Bennett Miller, al primo film, lo segue con una regia che, tutta al suo servizio, ne scruta i fragili movimenti interiori con un découpage mai invasivo, fatto di raccordi e movimenti sempre funzionali all’azione e alla possibilità che ad emergere sia soprattutto il dramma dei personaggi.
Il film è la storia dell’autore di Colazione da Tiffany, tra i primi intellettuali dell’era massmediale e icona, ante litteram, di un certo personaggismo da televisione del pomeriggio (e non ce ne voglia Arbasino). Ma, soprattutto, scrittore straordinario che con A sangue freddo, inchiesta romanzata di un crudo fatto di cronaca che sconvolse l’America degli anni cinquanta, ha da solo aperto la strada al noir contemporaneo.
Tratta dalla biografia di Gerald Clarke, la sceneggiatura di Dan Futterman ha il merito di stringere le vicende della vita di Capote intorno ad un unico, esemplare, episodio. E’ il 1959 quando lo scrittore – stella del jetset newyorchese – sulle pagine di un quotidiano si imbatte nella notizia dell’orrendo sterminio di una ricca, tranquilla famiglia del Kansas, i Cutter.
Parte da qui un’inchiesta in cui Capote si prefiggeva di raccontare le emozioni della piccola comunità stravolta dal dramma e di approfondire la dinamica dei fatti.
Ma l’incontro con i due assassini, Perry Smith e Dick Hickock, un’attrazione morbosa nei confronti di quella macabra vicenda e, soprattutto, i primi segni di una tetra, seppure velata, immedesimazione con Smith, convince lo scrittore a tentare un’operazione letteraria inedita e rischiosa: un romanzo nero, nerissimo, ma che nascesse da un rapporto diretto e “connivente” con gli autori dell’efferato episodio. Che conosce, che vede, che interroga e che, infine, intuisce come siano troppo vicini a se stesso e come egli stesso ne sia in qualche modo complice.

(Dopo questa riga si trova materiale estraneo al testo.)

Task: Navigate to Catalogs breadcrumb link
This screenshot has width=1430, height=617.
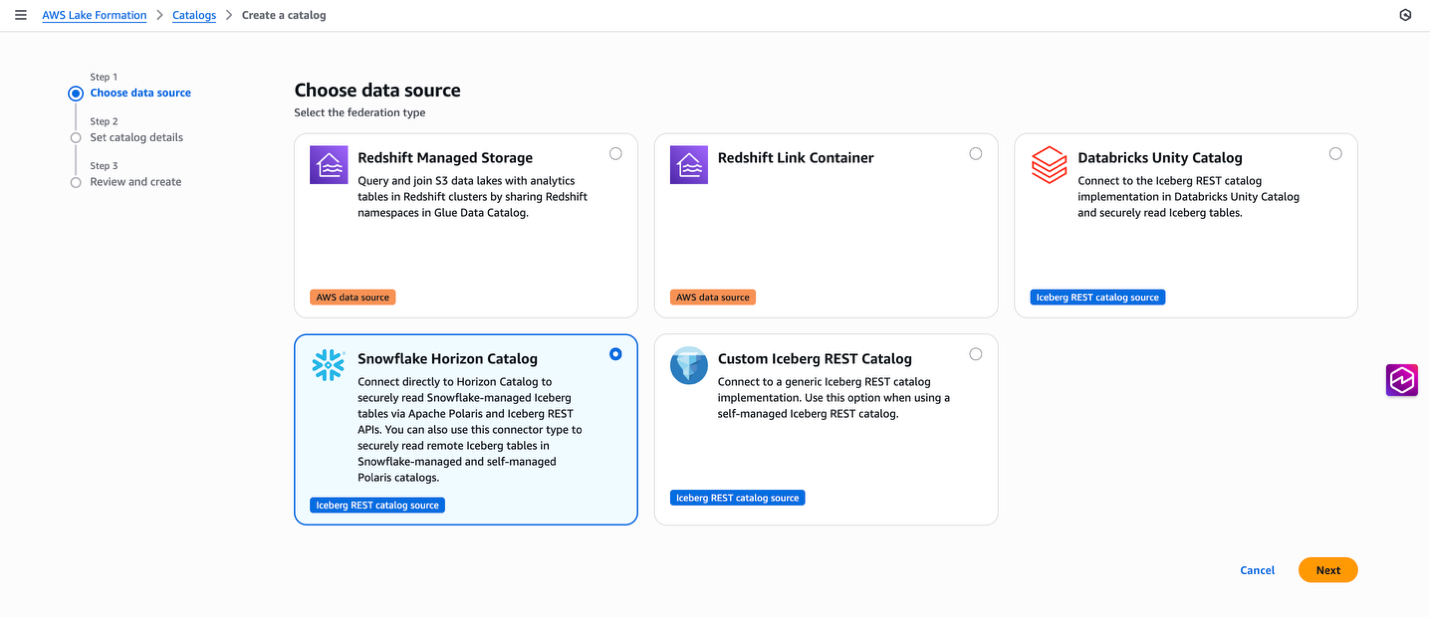Action: pyautogui.click(x=194, y=15)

Personaggi di un libro, eppure in carne ed ossa; gioco pirandelliano, ma al rovescio, il racconto lavora su più antinomie: i pericoli della metropoli contro la tranquillità della campagna (ma è proprio nella sospensione arcadica della provincia che, invece, la terra viene concimata dal sangue); la convenzione sociale contro l’eccentrica diversità; e, correlato, il riconoscimento di sé da parte della comunità contro l’esiziale alienazione del difforme.

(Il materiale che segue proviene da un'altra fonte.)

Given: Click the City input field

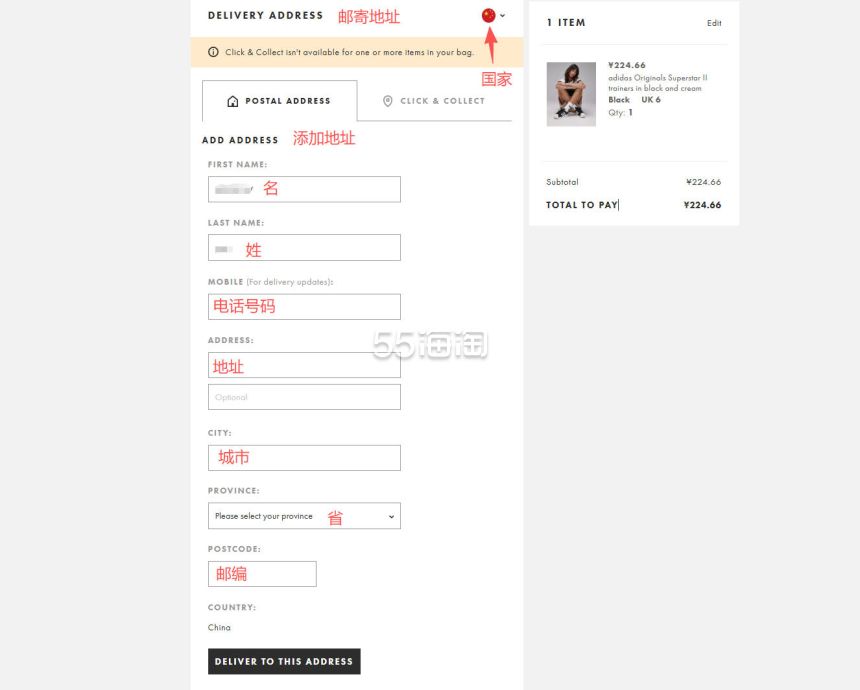Looking at the screenshot, I should tap(304, 457).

Ma è, infine, la tragica consapevolezza di Capote – che, in quel vortice di emozioni in cui, sulle orme dei corpi martoriali dei Cutter (i tagliatori tagliuzzati…) oramai è pienamente coinvolto, – che sia il destino di Perry ad arare il disegno finale della sua vicenda di uomo e di scrittore, a rendergli chiaro che l’unica possibilità di chiudere l’inchiesta e di metter un punto all’ora che gli si para davanti, non può che essere la pena capitale, perché solo la morte di Perry può chiudere il lugubre transfert di cui è ormai vittima l’autore. Che è “l’ultimo a vederli vivi” – come recita il titolo del primo capitolo del libro A sangue freddo – perché è l’ultimo che, oltre alla ricostruzione dell’infamia, ha dato loro lo spazio per infrangere il silenzio. E la paura. Ovvero, uno schizzo di umanità. Ma l’omicidio, come quello che la povera famiglia Cutter ha patito, è pur sempre un gesto bruciato a caldo, con il sangue che bolle in un impeto assassino e terribile, ma che ha una sua ragione nel ferale e misterioso ottundimento della ragione. Un’inchiesta giornalistica, no; di più, la letteratura, no: quella non può che essere perpetrata con lucidità e rigore. Pensata e ponderata. Pianificata, anzi. Come il peggiore dei complotti. O il più truce degli omicidi. A sangue freddo, insomma.
Capote, in A sangue freddo, dava parola e legittimità tragica alla follia di Perry e del suo complice. Strappava, cioè, al silenzio eterno la testimonianza del male. Perché solo il silenzio è degli innocenti, e uno scrittore – è questo il punto – non è mai innocente. E per questo scrive. E, scrivendo, uccide (touché!, mister Faletti).